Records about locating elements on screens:
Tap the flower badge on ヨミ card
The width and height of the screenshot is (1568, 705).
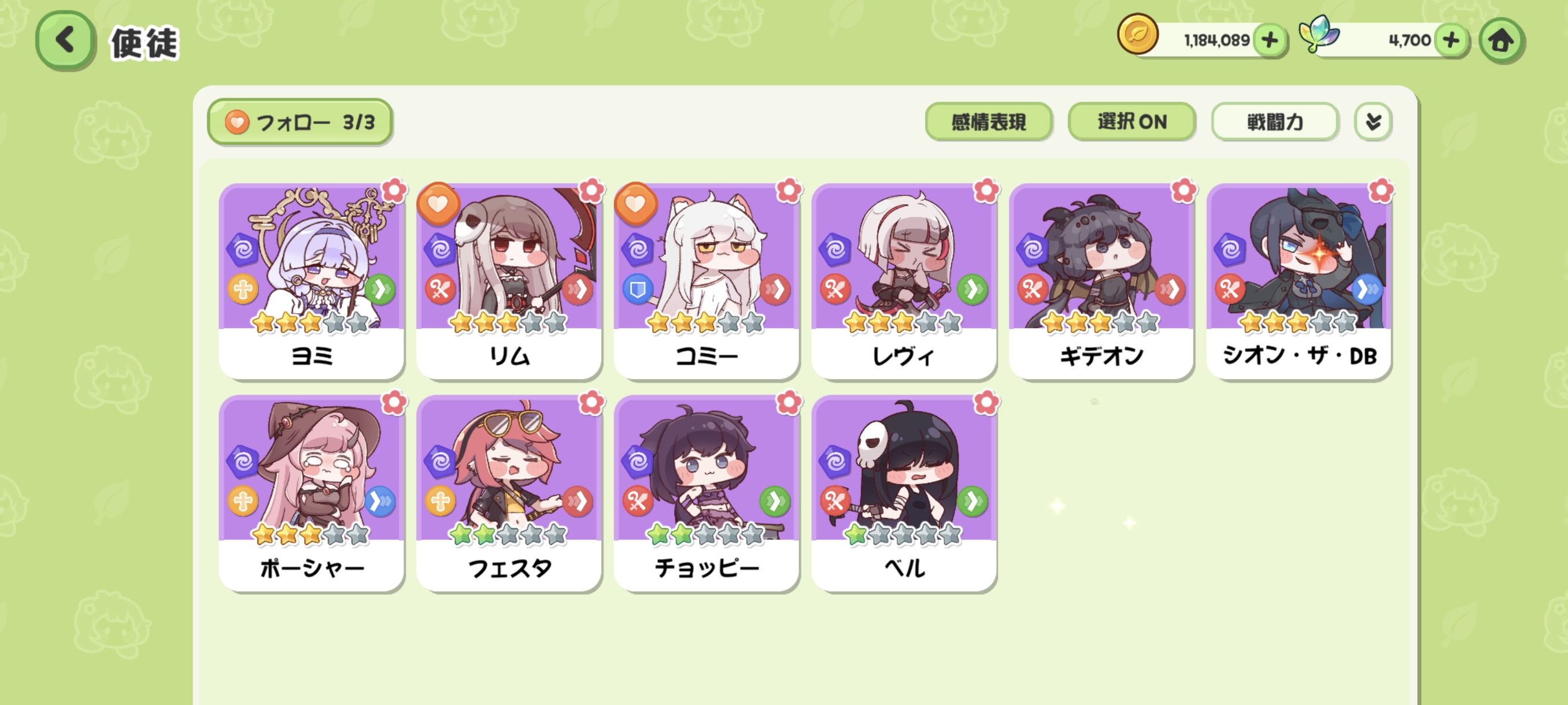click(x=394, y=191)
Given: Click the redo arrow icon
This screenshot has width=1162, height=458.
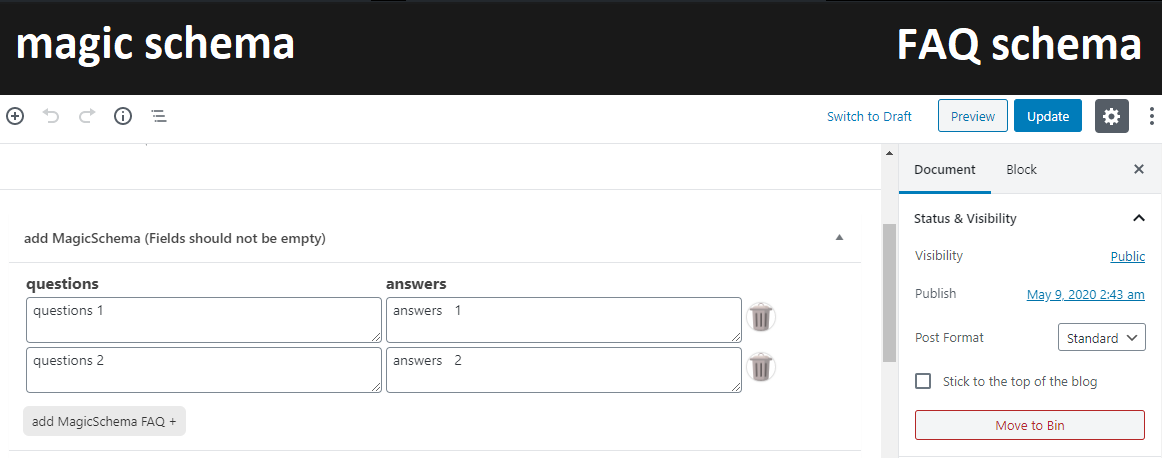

§ Work instructions
Extract every line of the listing above verbatim and omit the pictures.

§ The answer
Tap the flower badge on ヨミ card
The width and height of the screenshot is (1568, 705).
click(x=394, y=191)
Given: Click the redo arrow icon
This screenshot has width=1162, height=458.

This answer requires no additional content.